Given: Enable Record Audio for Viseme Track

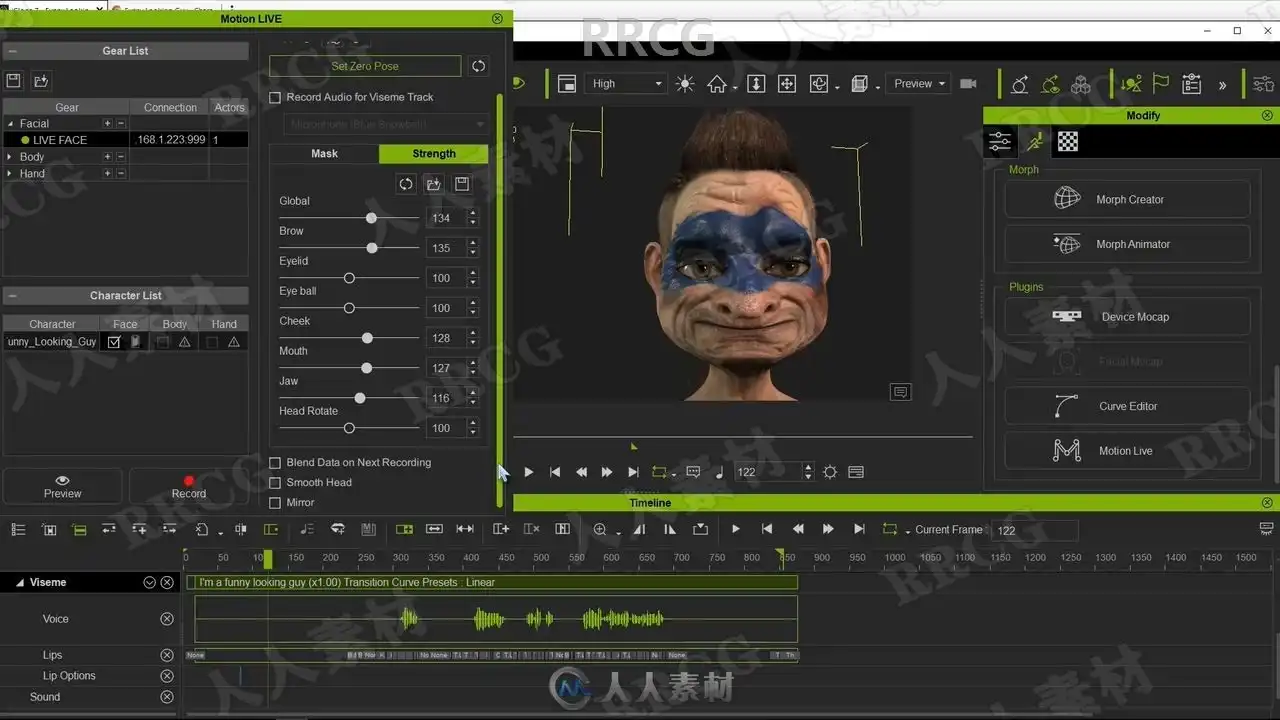Looking at the screenshot, I should pyautogui.click(x=276, y=98).
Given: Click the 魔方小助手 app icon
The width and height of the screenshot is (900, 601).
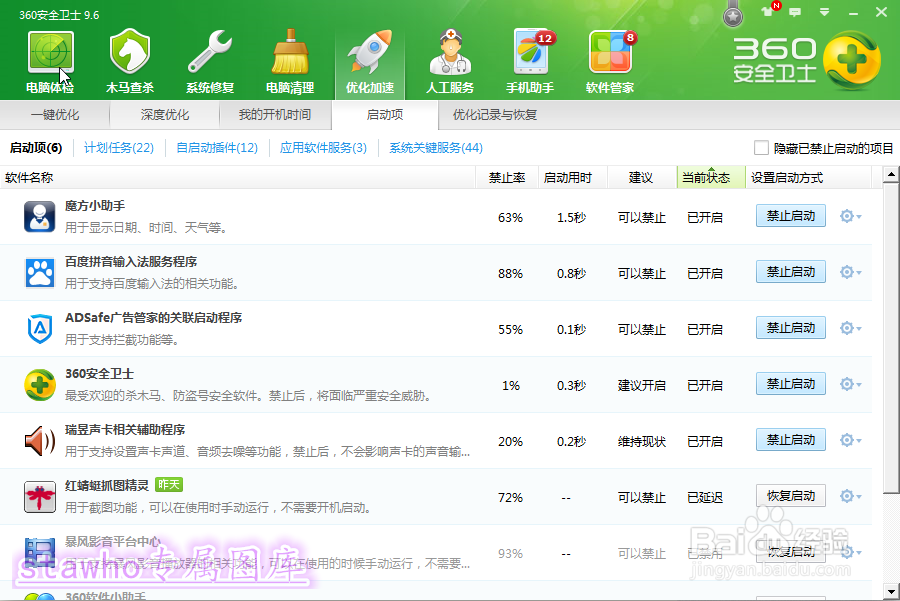Looking at the screenshot, I should coord(39,215).
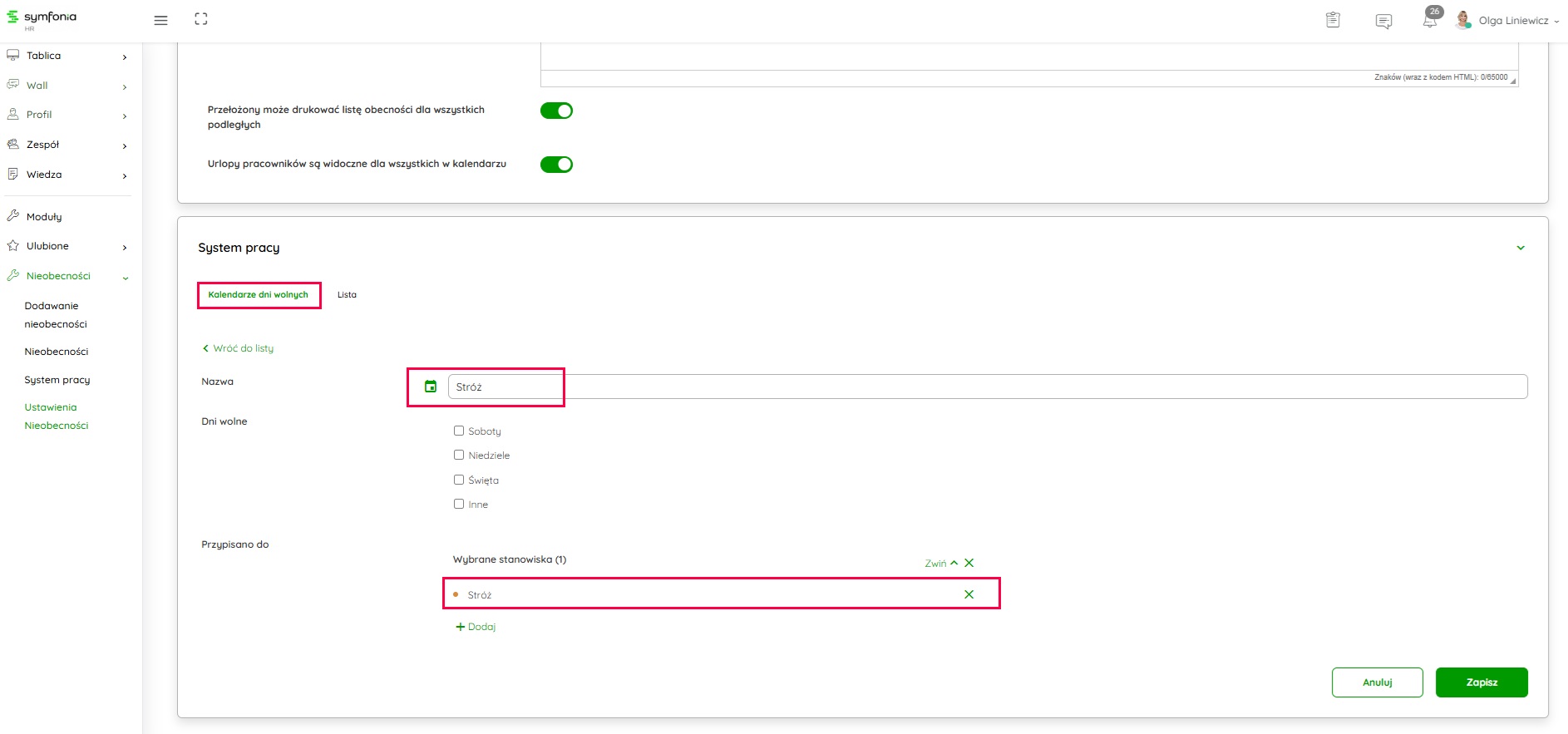Tick the Święta checkbox
The width and height of the screenshot is (1568, 734).
(x=459, y=480)
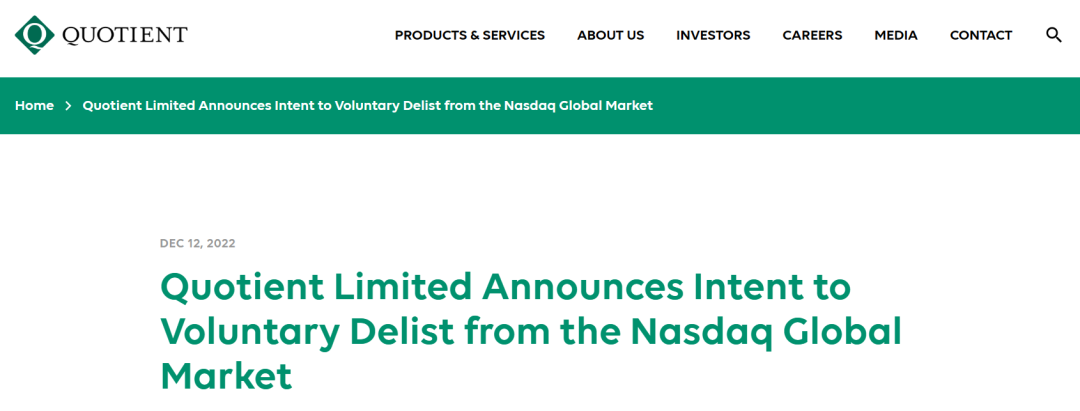
Task: Select the Media nav item
Action: click(895, 35)
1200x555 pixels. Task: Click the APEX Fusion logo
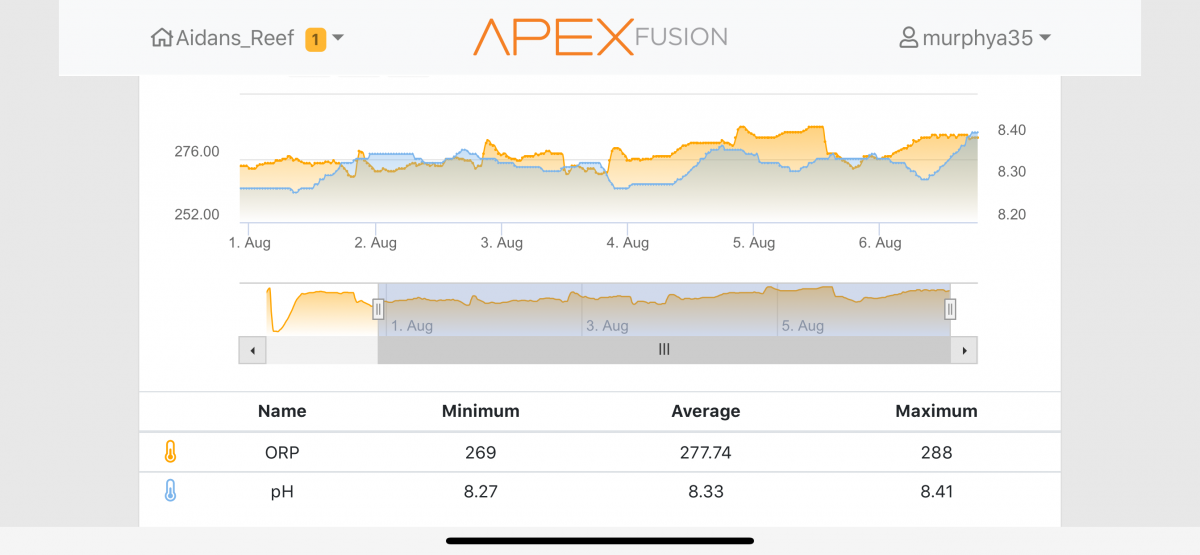(600, 37)
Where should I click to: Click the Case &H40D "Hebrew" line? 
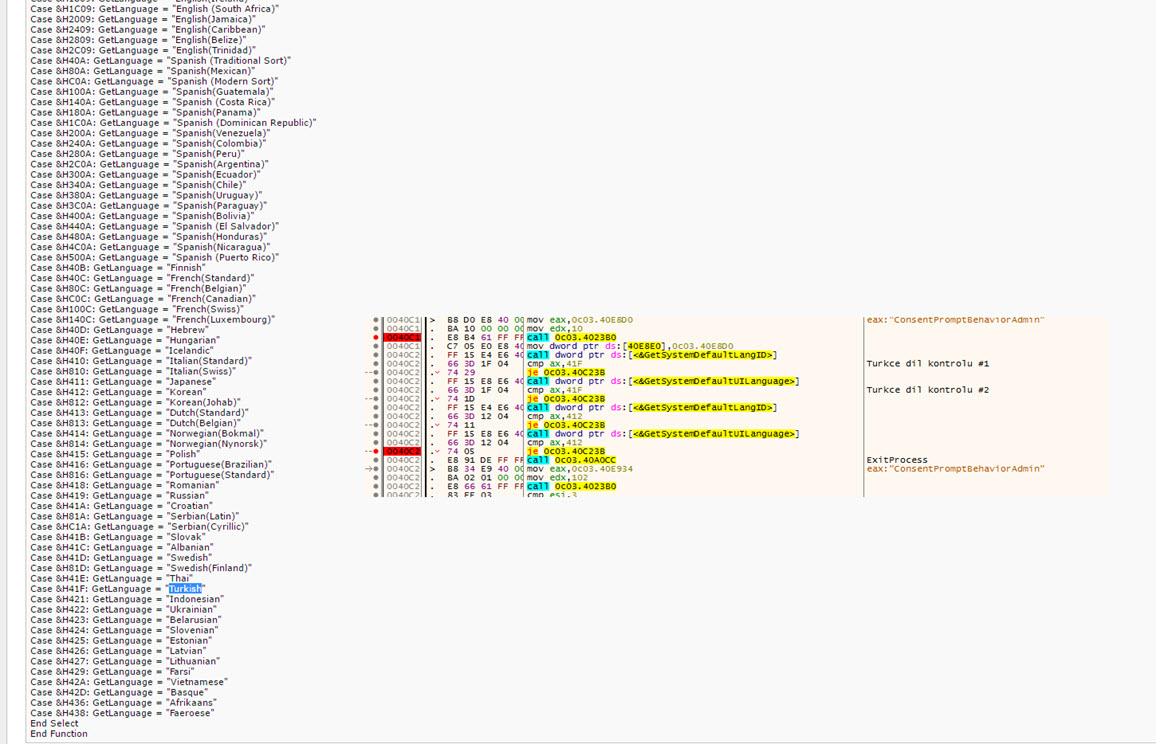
============================================================
= Task details =
Pictures are not part of the copy; retype all the other material exactly.

= Output for this task =
Given: Enable Record Audio for Viseme Track

Looking at the screenshot, I should pyautogui.click(x=276, y=98).
Given: Click the 魔方小助手 app icon
The width and height of the screenshot is (900, 601).
Looking at the screenshot, I should coord(39,215).
Tick the Święta checkbox
The width and height of the screenshot is (1568, 734).
(x=459, y=480)
Task: Select the Media nav item
Action: click(895, 35)
1200x555 pixels. Task: Click the APEX Fusion logo
(600, 37)
Where should I click to: Click the Case &H40D "Hebrew" line? 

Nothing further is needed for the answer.